Michael is a financial planner and has a master's degree in financial services.

This lesson will define a rollover IRA, or an individual retirement account. This lesson will also explain the rules associated with a rollover IRA and a sample will be given.

Rollover IRA

Have you ever seen commercials for a rollover IRA? Perhaps you've heard friends or family members talk about moving their traditional 401(k) plan once they retire or stop working for their current employer. A rollover IRA is a transfer of monies from a retirement plan to a traditional IRA or a Roth IRA. The transfer is typically called a rollover, and can either be via a direct rollover or an indirect rollover. These terms will be explored in more detail in this lesson.

The Rules of Rollovers

Have you left your job and wondered what happened to your 401(k) or 403(b)? It's still there. The account value may have changed, but you have options. One of those options is to move your retirement plan to an IRA. For purposes of this lesson, there are two types of IRAs that accept the funds that were in the retirement plan. One is a traditional IRA rollover, the other is a Roth IRA rollover.

Traditional 401(k) and 403(b) plans are similar to a traditional IRA in that the employee has not yet paid income taxes on the contribution. Upon distribution, however, income taxes will be owed. Employees typically choose to move traditional 401(k) and 403(b) plans to rollover traditional IRAs. This maintains the tax status.

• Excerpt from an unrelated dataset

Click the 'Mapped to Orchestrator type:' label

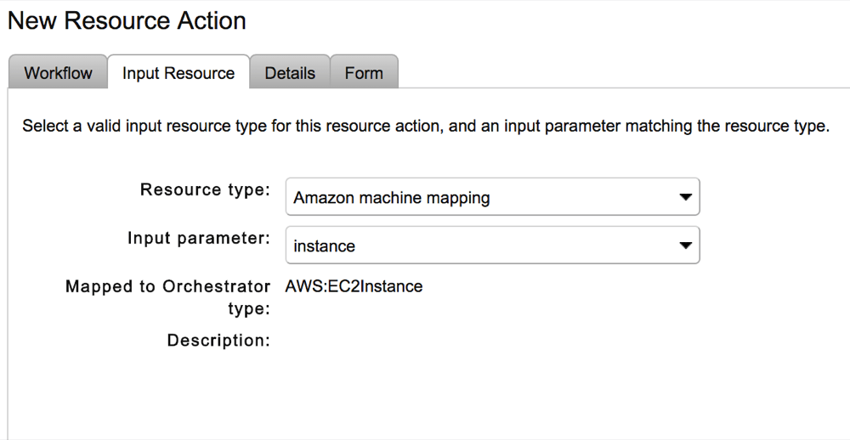click(x=167, y=297)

A Roth 401(k), however, is similar to a Roth IRA in that the employee has already paid income taxes on the contribution. Upon distribution, if certain guidelines are met, the distribution can be completed tax-free. Employees with Roth 401(k) plans can choose to move their assets to a rollover Roth IRA. Again, this maintains the tax status.

Traditional 401(k) and 403(b) rollovers to Roth IRAs may be permissible, but the amount moved or converted from the traditional to the Roth will be taxable in the tax year of the conversion. Now that you understand the differences in a traditional IRA rollover and a Roth IRA rollover, how do you actually complete the transaction?

As mentioned, there are two types of rollovers: direct and indirect. A direct rollover is when the delivering or existing custodian of the money writes the check directly to the new custodian. When this is done, there is no mandatory tax withholding, as the tax status of the assets is maintained.

An indirect rollover is when the delivering or existing custodian writes the check directly to the individual, who subsequently deposits the check in the account with the new custodian. When this is done, there is a mandatory 20% federal tax withholding, and state tax withholding if required by the state of residence. If the indirect rollover is completed within 60 days, the individual must deposit the entire distribution, including the federal tax withholding, to maintain the tax status. If not done within 60 days, the rollover cannot be completed. It's extremely imperative to deposit the check to the account with the new custodian within 60 days, as IRS guidelines are strict. IRS guidelines state that you cannot make more than one rollover from the same IRA within a one-year period.